Shonda Rhimes’ ‘Year of Yes’ is about falling in love—with yourself

Happy Thanksgiving, y’all! Despite being English, I feel entitled to join in the Thanksgiving spirit this year due to the fact I am currently writing this from the US of A, and am shortly off to devour a feast of sweet potato mash and pumpkin pie. And I’m also feeling particularly Thanksgiving-y because of the book I read on the plane over here: Shonda Rhimes’ Year of Yes.

Year of Yes

I fell in love with this book the moment I started reading it. Partly because, within the first few pages, Rhimes describes being broke and having to choose between wine and loo roll—and loo roll doesn’t always win. On holiday with my family this year, we played a game called “Wine or…” along the same lines, and I was hard-pressed to find a single thing I would pick over wine. Wine or chocolate? Easy. Wine or Netflix? Not a problem. Wine or my husband? Sorry, darling. “Wine or books?” was the first time I came up against a serious hurdle. So I’m glad to have found Shonda Rhimes is on the same level.
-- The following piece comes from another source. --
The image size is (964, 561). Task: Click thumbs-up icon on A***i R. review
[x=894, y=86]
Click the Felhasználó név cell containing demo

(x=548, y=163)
But that’s not the main reason I fell in love with the book. The main reason is that Rhimes, the fantastically successful, beautiful and talented creator of Thursday night television, actually treats herself like the fantastically successful, beautiful and talented creator of Thursday night television. She’s “won the genetic lottery”, she tells us; she’s “eloquent and delightful”; she’s “created whole worlds” and “added words to the lexicon of daily conversation”. And all these things are true; it’s just that women aren’t usually encouraged to like themselves that much. But we should. I like myself. Mindy Kaling likes herself. And Shonda Rhimes bloody deserves to like herself. “Hell,” she adds, “I don’t own Thursday nights for nothing.”

So I’ve fallen in love with Year of Yes. Despite the fact it’s written more like a TV monologue than a memoir. Despite the fact that I’m an editor for a living and have to fight the urge to go through it with a red pen. Because it’s about saying yes to yourself—saying yes to loving yourself.
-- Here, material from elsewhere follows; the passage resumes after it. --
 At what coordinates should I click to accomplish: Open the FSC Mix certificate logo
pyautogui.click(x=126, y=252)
Two years ago, Shonda Rhimes wasn’t saying yes to loving herself at all. She was, in her words, deeply unhappy. And on Thanksgiving 2013, she realised that. (Or rather, her sister told her that and Rhimes said “Whatever” but a few weeks later she realised she was right.) So she set herself a challenge: to say yes to anything and everything that scared her, for a whole year.

I wasn’t convinced by this premise; I mean, I’ve seen Yes Man. The concept of saying yes to everything seems, aside from being a little gimmicky, a dangerous game to play. But one plane ride and 15 chapters later, I’m sold.

Because when Shonda Rhimes says yes, she’s not just saying the word. She’s saying yes to honesty, yes to the present, yes to her body. Her Year of Yes actually led her to say no more, too: to decisions at work; to the food that was making her unhappy; to the friends who weren’t who she thought; to a marriage proposal that wasn’t what she wanted after all. She said yes to parties and no to fear; she said yes to compliments and no to shame; she said yes to herself and her children and the job she loves—and she said no to everything else.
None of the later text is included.